A administração Pública Direta, Indireta ou Fundacional, de qualquer dos
Poderes da União, dos Estados, do Distrito Federal e dos Municípios, obedecerá
aos princípios da legalidade, impessoalidade, moralidade e publicidade e,
também, aos seguintes:
§ 1° A
publicidade dos atos, propagandas, obras, serviços e campanhas dos órgãos
públicos deverá ter caráter educativo, informativo ou de orientação social,
dela não podendo constar nomes, símbolos ou imagens que caracterizem promoção
pessoal de autoridades ou servidores públicos.
A
observância da norma supra atende à necessidade da publicidade dos atos de
gestão da coisa pública e evita o nefasto desvio de finalidade com sua
utilização como meio de culto à pessoa do administrador público ou de seu grupo
político.
O
caráter da publicidade dos atos oficiais deverá ser de: educação – entendida
como aquela que de alguma forma melhore a formação física, moral e intelectual
de toda a comunidade; informação – esclareça a população sobre questões de
interesse social, como serviços, campanhas etc.; orientação social – que vise à
conscientização da população sobre questões comunitárias relevantes.
E o
constituinte foi mais além, ao estabelecer os parâmetros da essência da
publicidade dos atos oficiais, procurou preservar a impessoalidade da divulgação,
já que nela não poderá conter nomes, símbolos ou imagens que identifiquem a
pessoa do agente público que a determinou.
E que,
na prática, a fértil criatividade da elite política brasileira que alça ao
poder e que dele se utiliza como meio de satisfação de suas vaidades e pretensões
pessoais faz com que sejam utilizadas as mais variadas formas de subterfúgios
para burlar a vedação constitucional. Vale-se de logomarcas, cores, slogans
etc. que acompanham a publicidade dos atos oficiais, ao imoral, porém, não
menos ingênuo argumento, de que aquele visa tão-somente identificar a pessoa
jurídica de direito público ou órgão responsável pela veiculação, e não a
pessoa que a administra.
A
utilização sorrateira de tais meios mediante atos administrativos transmuda em
evidente desvio de finalidade, pois não se conforma com o interesse público,
fim último de todo e qualquer ato administrativo.
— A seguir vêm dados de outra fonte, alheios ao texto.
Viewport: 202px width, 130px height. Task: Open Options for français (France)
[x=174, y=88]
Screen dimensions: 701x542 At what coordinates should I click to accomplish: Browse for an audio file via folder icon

Assertiva válida até mesmo
pelo caráter objetivo do vício, “[...] pouco importando, pois a intenção do
agente, se agiu de boa ou má-fé porquanto a invalidade insere-se, sempre que o
agente, servindo-se de uma competência abstrata que possui, busca uma
finalidade alheia a qualquer interesse público.”
Como
obtempera insigne colega ministerial mineiro, Tonet (1997, p. 15), embora
muitas vezes a divulgação até atenda aos limites pedagógicos do texto
constitucional, vem esteriotipada com fotos, nomes, símbolos ou slogans do
agente público ou de seu grupo ou partido político, desviando-se pela via ímproba
e inconfessável da promoção pessoal. E o que é pior, em matérias pagas pelo
erário em jornais, revistas ou periódicos locais de grande circulação, e por
isso mesmo de alto preço, em total afronta ao mandamento constitucional.
Uma
indisfarçável distorção da finalidade da publicidade oficial que, embora lícita
em sua essência, mostra-se eivada de nulidade pela camuflagem desonesta
utilizada para sua veiculação.
Outra
não pode ser a conclusão senão a de que essa prática constitui ato de
improbidade administrativa de acordo com a norma estatuída no art. 11, I, da
Lei n° 8.429/92, pois não se harmoniza com os valores essenciais do Estado
democrático de direito, já que atropela os princípios administrativos da impessoalidade
e da moralidade com seu caráter promocional privado e transmuda em indesejável
desvio de finalidade.
Uma vez
comprovada a publicidade oficial com fins de promoção pessoal, torna-se
prescindível a comprovação de qualquer dano ao erário para a aplicação das
sanções previstas no art. 12, III, da Lei de Improbidade Administrativa.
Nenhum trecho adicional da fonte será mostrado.